The way I experienced this was probably the worst way any sixteen year old girl could have experienced it. It was five years ago when the last bomb hit in washington D.C. I was sitting in my window seat writing in my journal, ironic right. I had my window open a crack and could hear the bombs as they exploded against the soil of the U.S capitol. I sat there waiting for the next bomb to go off, and as it did instead of my room filling with the normal fiery red glow, it filled my room with a brighter sense of red, I then looked up and saw the familiar mushroom shape. Immediately I identified it as nuclear because of my school lessons that after a while turned into survival lessons.

I bolted down the stairwell and into the steel cabinet my parents put me in whenever ISIS rounded our house because of the only 1 child rule. The logic of it was that it was easier to hide a sixteen year old normal sized girl, than a newborn baby who didn't know how to stop crying. The next thing that I could identify was the steel cabinet crashing to the ground and me blacking out.

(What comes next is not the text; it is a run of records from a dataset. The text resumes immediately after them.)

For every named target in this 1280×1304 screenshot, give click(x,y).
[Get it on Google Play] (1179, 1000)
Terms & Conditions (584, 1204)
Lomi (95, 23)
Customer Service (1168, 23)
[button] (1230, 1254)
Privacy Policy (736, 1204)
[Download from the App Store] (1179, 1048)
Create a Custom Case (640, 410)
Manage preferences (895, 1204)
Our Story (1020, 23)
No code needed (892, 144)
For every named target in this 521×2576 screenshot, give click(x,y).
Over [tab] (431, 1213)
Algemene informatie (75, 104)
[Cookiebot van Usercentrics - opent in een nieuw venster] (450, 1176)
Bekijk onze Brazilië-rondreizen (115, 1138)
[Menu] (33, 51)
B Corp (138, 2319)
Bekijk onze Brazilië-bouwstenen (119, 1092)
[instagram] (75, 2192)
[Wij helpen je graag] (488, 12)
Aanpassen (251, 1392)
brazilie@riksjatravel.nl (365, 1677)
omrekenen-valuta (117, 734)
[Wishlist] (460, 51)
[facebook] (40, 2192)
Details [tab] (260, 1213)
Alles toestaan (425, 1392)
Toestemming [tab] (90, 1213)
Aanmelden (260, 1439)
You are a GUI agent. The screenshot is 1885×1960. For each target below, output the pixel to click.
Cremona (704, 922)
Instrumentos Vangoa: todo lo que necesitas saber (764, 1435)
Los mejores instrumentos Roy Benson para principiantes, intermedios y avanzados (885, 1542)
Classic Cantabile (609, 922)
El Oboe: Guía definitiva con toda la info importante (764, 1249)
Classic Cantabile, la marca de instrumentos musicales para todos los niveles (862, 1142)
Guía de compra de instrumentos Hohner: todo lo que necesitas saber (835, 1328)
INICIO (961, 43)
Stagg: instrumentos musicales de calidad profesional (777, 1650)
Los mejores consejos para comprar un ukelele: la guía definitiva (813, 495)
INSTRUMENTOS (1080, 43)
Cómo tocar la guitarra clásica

The next morning I woke up to a small light beaming from a hole in the cabinet. I then rolled over and braced myself in a way so I could kick open the doors, which took me a few times but I managed. The wind blew a smell so foul in my face that I only knew of described in books, death. I trailed my eyes to the sky that was raining ash and soot all over my hair. As I slowly lowered my gaze I saw that my entire street had been blown and scattered into shards of glass, metal, wood and more. The trees had been wiped from existence and the only thing I could recognize in the pile that was my house, was a small dirt covered blue journal. I went over to the small book and picked it up. As I examined it I saw that the upper right corner had been burned off.

Then the thought of my family hit me and I started prying up pieces of wood and metal trying to discover their bodies. The more I pulled the more I could feel my body growing weaker and weaker. Then I saw it, my mother's frail and dying hand. I pulled more and more until I could fully see her body.

"Mom?" I called out in hopes she was alive.

"Sabri..."She choked on her words as I cradled her head in my lap.

"Mom!"

"James." She choked on more soot as she said my brothers name. "I...put...him in...the closet."

"Mom there is no more closet, and James is dead." I started to break into tears as I admitted the words to myself. "I...I couldn't save him...i'm so sorry."I managed to get out through sobs.

"It's ok Sabrina, as long as one of the Wilsons survived to carry on." I could see the tears running down her face as she put her hand on my face to say her final words. "I..love..you." And then she was gone and I was holding my dead mother limp in my arms.